EXERCISE AIM:
Locate the line that contains "Split the clip with the scissors tool". Retype it and every line after it to the end of the records, exactly, but not the pictures.

LISTED RECORDS:
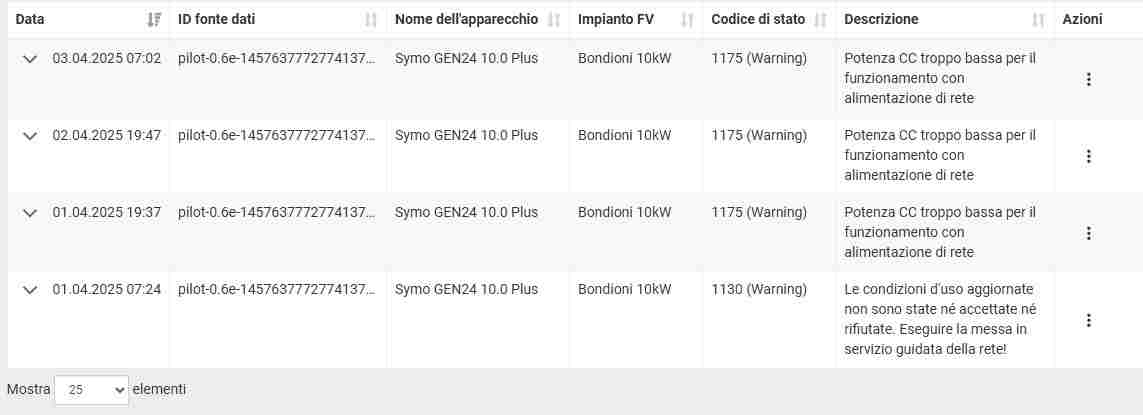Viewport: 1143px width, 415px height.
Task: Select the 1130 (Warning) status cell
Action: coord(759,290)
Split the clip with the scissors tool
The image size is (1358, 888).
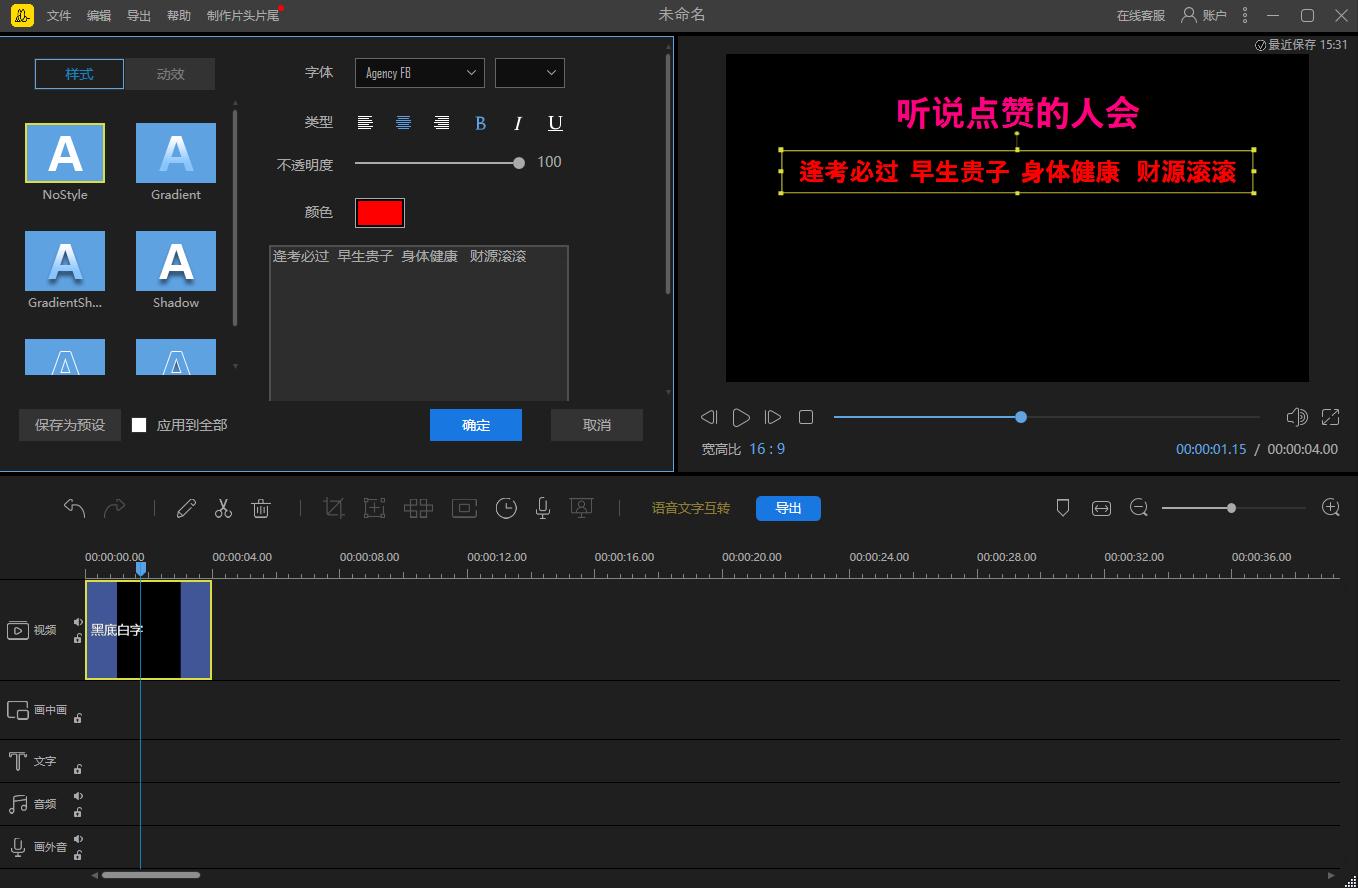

SOLVED EXERCISE:
Split the clip with the scissors tool
The image size is (1358, 888).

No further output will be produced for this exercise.